Happy Happy Joy Joy
Practicing joy in difficulty
I have a genuinely cheerful friend who, as far as I know, coined the term, “joy-ging,” to describe her combination of running, dancing, and spontaneous movement. This kind of joy – possible while sweating and heaving up a hill – is so different than how joy has been marketed to us all these years.
Think of a commercial for a diamond ring and how the woman's face lights up when she sees the rock. Or a Best Buy ad: look at Dad, barely sentient on the couch, reveling in football on a big screen TV. Not that these people (actors) couldn’t find joy in a ring or TV. It’s just that joy is a more active practice than getting a gift dropped in your lap.
According to Zen teacher, Charlotte Joko Beck:
“Until we know that joy is exactly what’s happening, minus our opinion of it, we’re going to have only a small amount of joy.”
You can see Beck is asserting quite a different notion of joy than the television version where joy comes after a purchase or experience. In fact, you might not even “enjoy” joy!
In her view, and in the lineage of practice, joy is directness. An opening to be filled and if we are full of plans and discursiveness, there is no opening. After all, our senses are dimmed by the recurring drama in our head.
Of course, some scenarios seem to offer far more joy than others. I'd take Key West over the Bronx River Parkway any day. But Beck is talking about how we overlay everything, even a good vacation, with our internal chatter. Especially with good experiences, some part of us is trying to thwart the possibility that this vacation or feeling or relationship will change or dissolve. The constant "opinion"-making in our mind tries to obviate this outcome. We might be on the beach but also Googling the price of beach condos with modest desperation. Hence, a smaller amount of joy.
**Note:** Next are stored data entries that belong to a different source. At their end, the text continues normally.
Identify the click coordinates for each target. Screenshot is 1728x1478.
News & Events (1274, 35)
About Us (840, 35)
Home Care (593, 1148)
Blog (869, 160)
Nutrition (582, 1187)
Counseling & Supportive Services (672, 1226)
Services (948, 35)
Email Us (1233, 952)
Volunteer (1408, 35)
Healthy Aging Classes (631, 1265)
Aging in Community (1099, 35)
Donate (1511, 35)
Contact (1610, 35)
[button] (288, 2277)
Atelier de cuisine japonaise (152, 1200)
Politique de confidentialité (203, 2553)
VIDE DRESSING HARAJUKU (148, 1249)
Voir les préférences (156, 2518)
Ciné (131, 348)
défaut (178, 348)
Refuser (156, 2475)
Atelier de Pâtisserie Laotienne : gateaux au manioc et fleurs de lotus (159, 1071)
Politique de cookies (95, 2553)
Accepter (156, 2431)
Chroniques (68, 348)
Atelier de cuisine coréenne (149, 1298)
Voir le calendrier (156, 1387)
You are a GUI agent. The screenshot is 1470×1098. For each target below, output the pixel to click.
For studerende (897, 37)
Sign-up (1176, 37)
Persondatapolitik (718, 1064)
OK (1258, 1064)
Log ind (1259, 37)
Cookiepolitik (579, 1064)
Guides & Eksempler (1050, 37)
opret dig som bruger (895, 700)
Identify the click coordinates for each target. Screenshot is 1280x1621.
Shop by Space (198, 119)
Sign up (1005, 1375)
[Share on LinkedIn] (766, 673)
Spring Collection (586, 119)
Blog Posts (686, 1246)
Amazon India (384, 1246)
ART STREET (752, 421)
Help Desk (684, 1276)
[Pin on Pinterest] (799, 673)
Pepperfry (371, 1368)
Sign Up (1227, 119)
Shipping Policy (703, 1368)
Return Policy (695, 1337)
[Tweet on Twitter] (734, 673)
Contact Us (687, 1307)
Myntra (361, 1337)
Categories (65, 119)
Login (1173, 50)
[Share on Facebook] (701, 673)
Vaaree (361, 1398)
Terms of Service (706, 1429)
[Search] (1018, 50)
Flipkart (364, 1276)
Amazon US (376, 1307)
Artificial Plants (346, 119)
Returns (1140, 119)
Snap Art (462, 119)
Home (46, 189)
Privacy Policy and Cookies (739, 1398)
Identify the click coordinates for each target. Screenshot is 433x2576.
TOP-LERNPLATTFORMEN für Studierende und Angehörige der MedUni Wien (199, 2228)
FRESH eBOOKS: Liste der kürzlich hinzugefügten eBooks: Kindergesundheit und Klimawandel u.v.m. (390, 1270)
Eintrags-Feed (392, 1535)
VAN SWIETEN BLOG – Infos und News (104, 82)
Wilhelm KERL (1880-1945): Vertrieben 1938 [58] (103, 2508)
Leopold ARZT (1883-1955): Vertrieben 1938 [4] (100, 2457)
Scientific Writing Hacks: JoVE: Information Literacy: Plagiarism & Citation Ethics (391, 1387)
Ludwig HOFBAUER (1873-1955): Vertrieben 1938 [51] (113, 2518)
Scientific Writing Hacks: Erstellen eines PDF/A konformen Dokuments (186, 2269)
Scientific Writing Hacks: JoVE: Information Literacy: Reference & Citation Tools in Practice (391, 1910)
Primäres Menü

Joy is an opening, and we can be filled with complex and inexplicable feelings. Recall the broken-hearted chorus of the Leonard Cohen song (now heard everywhere), "Hallelujah.” Opinion has a tough time keeping track of all we are noticing and feeling, which is why our minds are so busy!
Joy in difficulty – that’s the interesting one. It’s hard to open up, to surrender for even a moment when things are sub-optimal. Every second we let go of our internal chatter or plans is a second that the world is preserved exactly as it is. So yes, while we enjoy this iced tea, Josh Hawley is still a senator and Earth is too warm.
You can see why it’s hard to rest with the way things are.
Gratitude
Gratitude is a powerful practice to help train our mind toward appreciating what we have. At dinner, my family and I say a couple things we are grateful for (the show, Paw Patrol, is a frequent contribution). At night, I write more things I’m grateful for into my journal, usually scribbled quickly and without worrying whether these are the ’best’ things to be grateful for. I’m not trying “to look on the bright side,” but to remind myself of the exceptional unlikeliness of everything around. Nothing about this life is a given. My lungs, eyes, my memory.
Gratitude helps restore the magic of our ordinary lives. Undoubtedly, there are plenty of things we experience that we don’t feel grateful about, and that’s okay too. Joy (and relief) come from not trying to spin everything. I just missed out on a professional opportunity I was excited about, and it stung. Where's the joy in that?
Well, if we understand joy as nothing to hold onto, nothing permanent, and something that doesn't belong specifically to me, then it's all around.